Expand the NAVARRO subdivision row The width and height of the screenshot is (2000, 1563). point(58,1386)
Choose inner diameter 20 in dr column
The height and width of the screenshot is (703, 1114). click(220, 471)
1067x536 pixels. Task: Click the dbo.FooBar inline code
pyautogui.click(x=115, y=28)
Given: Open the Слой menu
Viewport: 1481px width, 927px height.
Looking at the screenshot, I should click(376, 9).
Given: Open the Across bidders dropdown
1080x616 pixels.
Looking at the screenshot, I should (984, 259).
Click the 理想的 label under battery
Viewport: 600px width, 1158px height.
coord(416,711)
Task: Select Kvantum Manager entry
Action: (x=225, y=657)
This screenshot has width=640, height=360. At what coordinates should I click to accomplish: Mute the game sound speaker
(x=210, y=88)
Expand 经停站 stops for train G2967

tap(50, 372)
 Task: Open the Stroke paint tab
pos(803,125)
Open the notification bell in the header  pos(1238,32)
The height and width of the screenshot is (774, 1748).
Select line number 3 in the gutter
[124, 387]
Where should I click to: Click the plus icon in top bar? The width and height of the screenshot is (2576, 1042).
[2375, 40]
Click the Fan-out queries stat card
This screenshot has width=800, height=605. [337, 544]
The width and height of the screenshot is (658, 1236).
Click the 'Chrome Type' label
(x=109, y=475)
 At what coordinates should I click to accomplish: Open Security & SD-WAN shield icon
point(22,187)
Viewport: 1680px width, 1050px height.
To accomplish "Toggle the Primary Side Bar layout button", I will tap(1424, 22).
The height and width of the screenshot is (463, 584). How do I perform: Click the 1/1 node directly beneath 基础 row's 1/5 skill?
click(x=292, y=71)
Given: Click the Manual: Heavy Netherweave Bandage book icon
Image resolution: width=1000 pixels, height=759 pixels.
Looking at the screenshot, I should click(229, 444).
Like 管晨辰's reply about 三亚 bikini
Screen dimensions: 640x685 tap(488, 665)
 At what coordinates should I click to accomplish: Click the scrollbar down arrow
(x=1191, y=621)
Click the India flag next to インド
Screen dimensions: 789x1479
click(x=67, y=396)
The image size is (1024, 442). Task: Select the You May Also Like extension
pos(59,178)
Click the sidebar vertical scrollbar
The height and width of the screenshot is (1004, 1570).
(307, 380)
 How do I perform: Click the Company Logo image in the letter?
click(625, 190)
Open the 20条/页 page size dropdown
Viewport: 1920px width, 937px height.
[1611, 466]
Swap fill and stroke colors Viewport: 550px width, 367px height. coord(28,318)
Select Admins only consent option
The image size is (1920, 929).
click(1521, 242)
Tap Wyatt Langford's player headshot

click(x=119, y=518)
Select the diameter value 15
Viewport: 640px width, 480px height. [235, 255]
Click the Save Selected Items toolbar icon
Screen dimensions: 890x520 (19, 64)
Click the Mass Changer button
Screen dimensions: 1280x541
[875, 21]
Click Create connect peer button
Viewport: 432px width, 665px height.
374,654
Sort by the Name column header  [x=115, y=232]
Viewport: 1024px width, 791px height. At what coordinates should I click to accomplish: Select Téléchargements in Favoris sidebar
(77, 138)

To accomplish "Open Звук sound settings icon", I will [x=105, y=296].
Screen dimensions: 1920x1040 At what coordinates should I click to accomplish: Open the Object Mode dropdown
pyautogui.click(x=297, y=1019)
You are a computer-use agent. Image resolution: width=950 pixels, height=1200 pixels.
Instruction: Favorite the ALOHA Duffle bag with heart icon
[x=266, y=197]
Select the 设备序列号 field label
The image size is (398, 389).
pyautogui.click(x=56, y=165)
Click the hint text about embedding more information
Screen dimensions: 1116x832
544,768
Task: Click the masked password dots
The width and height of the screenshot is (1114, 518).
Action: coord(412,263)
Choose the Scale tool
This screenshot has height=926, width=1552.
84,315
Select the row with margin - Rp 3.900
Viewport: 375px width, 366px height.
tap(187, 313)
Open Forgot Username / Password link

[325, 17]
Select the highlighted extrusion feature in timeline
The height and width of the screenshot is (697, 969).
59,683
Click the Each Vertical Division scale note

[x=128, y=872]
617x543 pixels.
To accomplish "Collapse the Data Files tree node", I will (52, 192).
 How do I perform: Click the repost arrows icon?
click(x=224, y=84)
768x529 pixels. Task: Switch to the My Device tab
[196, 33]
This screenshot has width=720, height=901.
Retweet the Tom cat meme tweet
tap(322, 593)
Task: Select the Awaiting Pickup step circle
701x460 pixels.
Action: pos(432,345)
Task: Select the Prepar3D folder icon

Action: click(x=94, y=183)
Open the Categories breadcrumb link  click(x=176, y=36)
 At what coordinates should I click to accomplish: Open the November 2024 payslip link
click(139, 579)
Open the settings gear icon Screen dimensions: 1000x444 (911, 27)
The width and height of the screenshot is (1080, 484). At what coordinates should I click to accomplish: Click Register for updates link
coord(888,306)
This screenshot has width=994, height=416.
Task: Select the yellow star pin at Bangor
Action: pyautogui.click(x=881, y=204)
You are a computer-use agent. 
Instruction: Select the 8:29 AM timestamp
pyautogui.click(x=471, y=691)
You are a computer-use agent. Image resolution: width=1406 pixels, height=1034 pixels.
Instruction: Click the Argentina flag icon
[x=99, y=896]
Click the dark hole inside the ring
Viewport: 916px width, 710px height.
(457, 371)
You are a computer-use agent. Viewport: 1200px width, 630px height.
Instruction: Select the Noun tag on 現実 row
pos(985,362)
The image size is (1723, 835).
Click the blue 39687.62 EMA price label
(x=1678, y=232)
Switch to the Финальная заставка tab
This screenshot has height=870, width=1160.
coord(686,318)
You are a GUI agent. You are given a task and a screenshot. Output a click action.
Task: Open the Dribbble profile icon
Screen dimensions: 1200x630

++++++

◆ What you should do ◆
Copy each line of the listing above that includes the word "will".

◆ Expected answer ◆
To accomplish "Toggle the Primary Side Bar layout button", I will tap(1424, 22).
To accomplish "Open Звук sound settings icon", I will [x=105, y=296].
To accomplish "Collapse the Data Files tree node", I will (52, 192).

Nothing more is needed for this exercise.